* **Try it**
Beginning at the top of the listing, repeat each line exactly until the line with "You are a computer-use agent. This" has been repeated too.

━━━

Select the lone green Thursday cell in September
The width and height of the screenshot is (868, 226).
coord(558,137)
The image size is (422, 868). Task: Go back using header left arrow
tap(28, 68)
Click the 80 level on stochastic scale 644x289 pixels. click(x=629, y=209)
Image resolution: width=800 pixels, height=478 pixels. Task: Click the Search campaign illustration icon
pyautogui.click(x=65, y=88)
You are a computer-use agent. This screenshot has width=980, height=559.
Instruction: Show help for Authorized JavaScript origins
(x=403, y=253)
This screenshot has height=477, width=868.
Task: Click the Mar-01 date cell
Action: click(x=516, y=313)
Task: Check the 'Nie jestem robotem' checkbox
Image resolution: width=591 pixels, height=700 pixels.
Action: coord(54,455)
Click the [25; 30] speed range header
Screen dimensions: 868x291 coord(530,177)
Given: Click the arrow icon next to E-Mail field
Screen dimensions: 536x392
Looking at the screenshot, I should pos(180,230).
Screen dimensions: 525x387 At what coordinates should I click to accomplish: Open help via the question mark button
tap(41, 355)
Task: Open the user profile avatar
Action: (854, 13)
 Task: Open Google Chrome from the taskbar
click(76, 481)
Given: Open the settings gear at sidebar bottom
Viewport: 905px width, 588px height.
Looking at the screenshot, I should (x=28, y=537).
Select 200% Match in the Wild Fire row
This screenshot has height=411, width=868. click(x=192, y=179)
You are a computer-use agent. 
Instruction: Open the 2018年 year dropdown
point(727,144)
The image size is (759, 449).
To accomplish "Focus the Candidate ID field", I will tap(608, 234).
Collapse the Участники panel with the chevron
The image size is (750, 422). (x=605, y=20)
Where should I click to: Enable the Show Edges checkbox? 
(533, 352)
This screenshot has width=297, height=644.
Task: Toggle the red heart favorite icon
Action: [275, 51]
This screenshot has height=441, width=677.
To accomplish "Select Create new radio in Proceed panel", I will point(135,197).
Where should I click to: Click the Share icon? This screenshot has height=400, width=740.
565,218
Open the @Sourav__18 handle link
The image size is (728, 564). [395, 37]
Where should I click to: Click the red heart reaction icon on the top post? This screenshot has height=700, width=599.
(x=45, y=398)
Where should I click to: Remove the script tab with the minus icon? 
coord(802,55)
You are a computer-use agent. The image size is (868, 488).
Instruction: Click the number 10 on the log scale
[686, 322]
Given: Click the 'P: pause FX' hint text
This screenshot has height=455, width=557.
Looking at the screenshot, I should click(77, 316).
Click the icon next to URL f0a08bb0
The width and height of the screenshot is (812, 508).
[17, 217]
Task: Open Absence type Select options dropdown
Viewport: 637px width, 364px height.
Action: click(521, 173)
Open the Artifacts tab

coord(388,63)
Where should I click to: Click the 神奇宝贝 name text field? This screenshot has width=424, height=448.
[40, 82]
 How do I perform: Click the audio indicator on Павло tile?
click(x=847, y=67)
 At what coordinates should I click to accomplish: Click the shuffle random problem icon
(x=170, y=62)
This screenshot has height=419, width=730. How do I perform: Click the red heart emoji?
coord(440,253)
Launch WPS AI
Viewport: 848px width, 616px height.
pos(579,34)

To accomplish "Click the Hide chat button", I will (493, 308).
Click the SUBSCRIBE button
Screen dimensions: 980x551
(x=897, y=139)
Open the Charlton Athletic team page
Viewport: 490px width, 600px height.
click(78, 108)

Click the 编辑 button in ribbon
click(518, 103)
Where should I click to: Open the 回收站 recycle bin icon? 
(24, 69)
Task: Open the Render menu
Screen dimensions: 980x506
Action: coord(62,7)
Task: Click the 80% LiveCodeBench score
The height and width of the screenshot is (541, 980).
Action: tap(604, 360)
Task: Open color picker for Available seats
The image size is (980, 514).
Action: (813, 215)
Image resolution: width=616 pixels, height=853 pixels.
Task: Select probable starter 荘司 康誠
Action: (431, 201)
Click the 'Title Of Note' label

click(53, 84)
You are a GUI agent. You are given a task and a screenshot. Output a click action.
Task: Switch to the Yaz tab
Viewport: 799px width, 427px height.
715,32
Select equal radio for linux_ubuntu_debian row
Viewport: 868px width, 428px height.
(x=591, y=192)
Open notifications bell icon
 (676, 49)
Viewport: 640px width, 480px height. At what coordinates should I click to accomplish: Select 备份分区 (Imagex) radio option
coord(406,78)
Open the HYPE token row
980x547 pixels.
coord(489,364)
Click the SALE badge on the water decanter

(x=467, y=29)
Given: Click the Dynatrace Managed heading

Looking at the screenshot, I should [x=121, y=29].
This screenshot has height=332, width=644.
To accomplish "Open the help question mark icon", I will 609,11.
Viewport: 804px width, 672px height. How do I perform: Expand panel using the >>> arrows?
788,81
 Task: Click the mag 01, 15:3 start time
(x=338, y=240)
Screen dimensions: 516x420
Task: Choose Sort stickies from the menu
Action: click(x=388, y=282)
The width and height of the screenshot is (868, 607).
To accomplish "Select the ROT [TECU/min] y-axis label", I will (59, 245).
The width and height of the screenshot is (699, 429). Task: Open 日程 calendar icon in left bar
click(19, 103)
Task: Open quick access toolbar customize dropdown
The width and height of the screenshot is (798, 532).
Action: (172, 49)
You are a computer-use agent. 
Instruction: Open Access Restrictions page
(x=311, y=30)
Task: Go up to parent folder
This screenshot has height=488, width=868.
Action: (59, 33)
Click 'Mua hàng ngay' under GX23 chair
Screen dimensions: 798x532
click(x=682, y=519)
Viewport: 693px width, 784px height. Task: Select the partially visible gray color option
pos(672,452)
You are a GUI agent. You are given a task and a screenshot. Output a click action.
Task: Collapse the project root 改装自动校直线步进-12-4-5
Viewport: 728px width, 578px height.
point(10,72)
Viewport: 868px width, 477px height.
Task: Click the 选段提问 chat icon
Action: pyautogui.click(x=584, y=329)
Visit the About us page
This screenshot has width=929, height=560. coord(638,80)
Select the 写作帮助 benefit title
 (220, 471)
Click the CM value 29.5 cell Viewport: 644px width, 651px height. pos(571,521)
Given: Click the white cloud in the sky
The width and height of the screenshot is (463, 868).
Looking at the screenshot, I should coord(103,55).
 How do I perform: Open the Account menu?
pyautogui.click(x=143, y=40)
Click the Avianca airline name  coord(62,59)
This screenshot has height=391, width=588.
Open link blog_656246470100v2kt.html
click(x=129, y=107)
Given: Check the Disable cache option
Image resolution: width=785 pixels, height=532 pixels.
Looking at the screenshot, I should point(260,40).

━━━

* **Written response**
Select the lone green Thursday cell in September
The width and height of the screenshot is (868, 226).
coord(558,137)
The image size is (422, 868). Task: Go back using header left arrow
tap(28, 68)
Click the 80 level on stochastic scale 644x289 pixels. click(x=629, y=209)
Image resolution: width=800 pixels, height=478 pixels. Task: Click the Search campaign illustration icon
pyautogui.click(x=65, y=88)
You are a computer-use agent. This screenshot has width=980, height=559.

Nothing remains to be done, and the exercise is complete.